In considering what it is about the gender(ing), situation(s) and treatment of women that entails their heightened susceptibility to agoraphobia, geographers have considered the potential significance of gender role stereotypes. For women, such stereotypes involve characteristics not dissimilar to those found in agoraphobia; a woman's place is commonly described as in the home. Such notions about proper behavior and roles are culturally pervasive to the extent of being cliches; they portray and arguably partially construct women as more dependent, emotional, passive, fearful, home based, etc. It thus seems relevant to our understanding of agoraphobia that, despite the achievements of feminism in expanding women's horizons, the gendered identities of women are still more likely to be enmeshed with the fabric of the home than those of men. In many ways such stereotypical expectations make it easier, more normal, and acceptable, for women to fall into and develop a pattern of agoraphobic avoidance. Staying home is less deviant or unusual for women than it is for men, who may be more likely to receive direct challenges to and indeed opportunities to curtail signs of agoraphobic behavior. Women, however, are still culturally encouraged to experience home as a normatively feminine place of retreat and refuge, where gendered boundaries are protected and potentially reinforced.

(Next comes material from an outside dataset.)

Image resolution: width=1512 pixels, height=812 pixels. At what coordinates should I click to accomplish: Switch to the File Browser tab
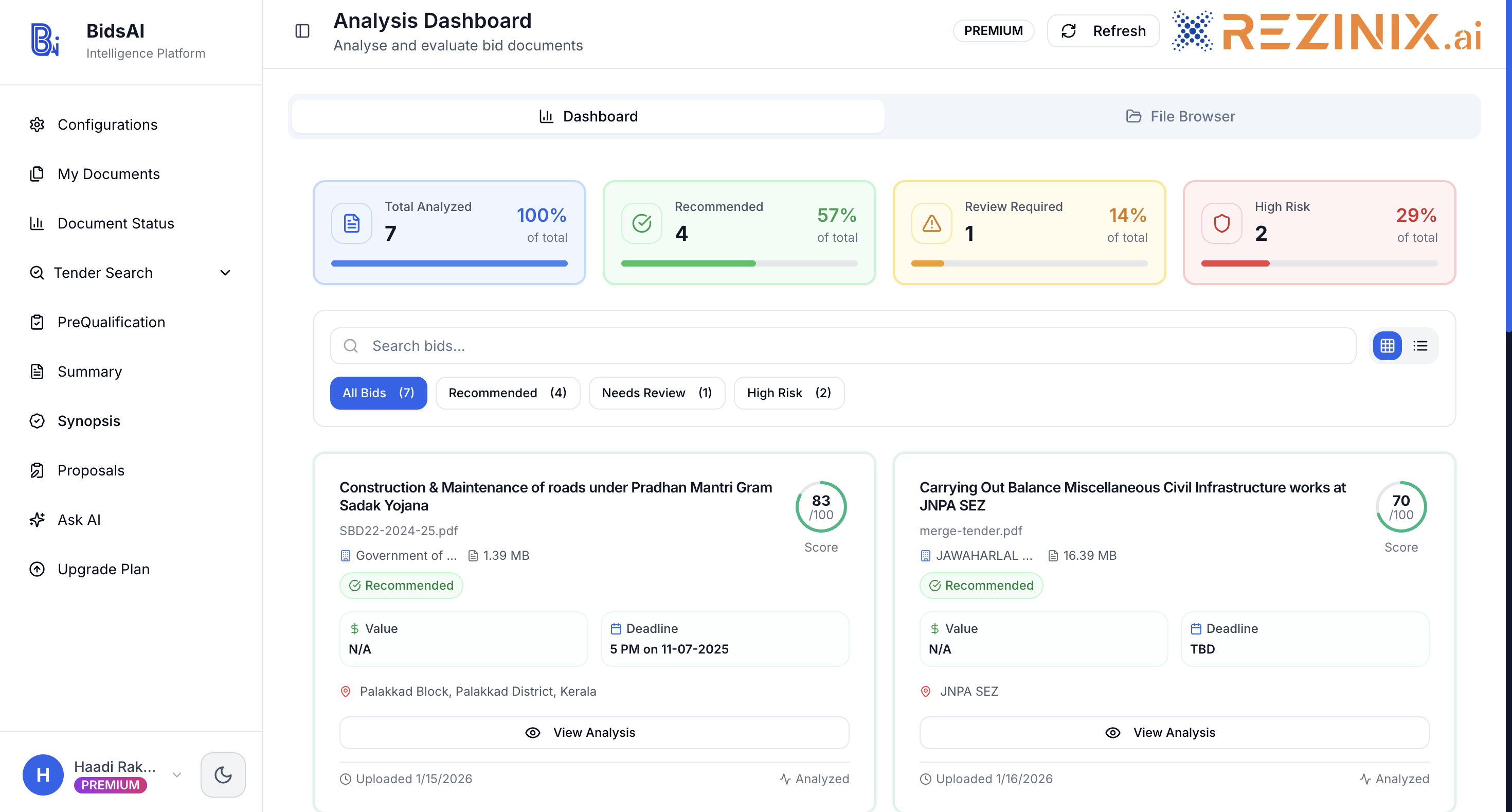click(x=1181, y=116)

Of those few social theorists who have offered gender sensitive insights into agoraphobia, some have attempted to contextualize its emergence, occurrence, and experience in terms of wider cultural, economic, and political circumstances. Issues of sex inequality and its effect on social institutions are, on such accounts, particularly relevant. Consequently, in accordance with feminist aims and objectives, putting the beginnings of a cure into place would involve the creation of real options for both sexes, in the home as well as the market place, and the widescale reduction of sex inequality in institutional structures.

Conclusion

Feminist geographies of agoraphobia have stressed the importance of a relational and gender sensitive understanding of space and subjectivity. By conducting indepth research on the phenomenology and embodiment of agoraphobia, and the kinds of places perceived to threaten or protect the self, studies highlight the complexity of interactions between gendered bodies and environments.